SQL Reference

SQL GROUP BY: The Complete Guide for Data Engineers

GROUP BY shows up in 32% of verified DE SQL interview questions, that's 139 of 429 rounds in our corpus. It's the second most frequent SQL construct in the entire dataset, trailing SELECT/FROM at 36%. HAVING, its quieter sibling, appears in 7%. If you're allocating prep time by frequency, GROUP BY sits near the top of the list.

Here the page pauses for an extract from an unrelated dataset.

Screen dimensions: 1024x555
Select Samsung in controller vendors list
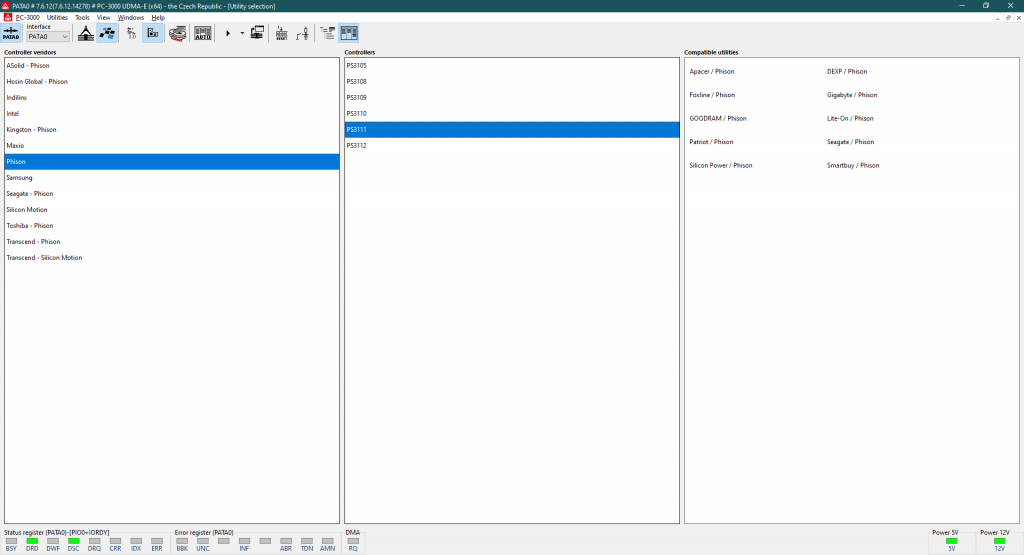[x=19, y=178]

The syntax is five words. The interview surface is huge. Execution order, WHERE versus HAVING, fan-out from joins, ROLLUP and CUBE. We'll walk each one with PostgreSQL examples you can run live.

32%

Questions using GROUP BY

139

Of 429 SQL questions

36%

SELECT/FROM (only clause more common)

7%

HAVING frequency

Source: DataDriven analysis of 1,042 verified data engineering interview rounds.

How GROUP BY Works

GROUP BY runs fifth, not first. That single fact explains roughly 80% of the "why doesn't this alias work" confusion in interviews. The execution pipeline is fixed across every ANSI engine, and memorizing the order pays back on maybe 1 in 3 SQL rounds you'll ever sit in.

1

FROM / JOIN

Tables are loaded and joined. This produces the raw row set that every subsequent step operates on.

2

WHERE

Rows are filtered before any grouping happens. You cannot reference aggregates here because groups do not exist yet.

3

GROUP BY

Remaining rows are collapsed into groups based on the specified columns. Each unique combination of GROUP BY values becomes one output row.

4

HAVING

Groups are filtered. HAVING runs after GROUP BY, so it can reference aggregate functions like COUNT(*) or SUM(amount).

5

SELECT

Expressions and aggregates are evaluated. Column aliases are created here, which is why most engines do not let you reference aliases in GROUP BY or HAVING.

6

ORDER BY

Results are sorted. This is the only clause that can reference column aliases (in most engines) because it runs after SELECT.

Basic GROUP BY Syntax

The rule is simple: every column in SELECT must either be listed in GROUP BY or wrapped in an aggregate function. No exceptions in standard SQL.

SELECT
  column_a,
  column_b,
  AGG_FUNCTION(column_c) AS result
FROM table_name
WHERE row_filter_condition
GROUP BY column_a, column_b
HAVING AGG_FUNCTION(column_c) > threshold
ORDER BY result DESC;

Interview note: If asked to write GROUP BY from scratch, start with SELECT and GROUP BY in sync. Add the same columns to both. Then add aggregates to SELECT. This prevents the most common GROUP BY error: forgetting a column.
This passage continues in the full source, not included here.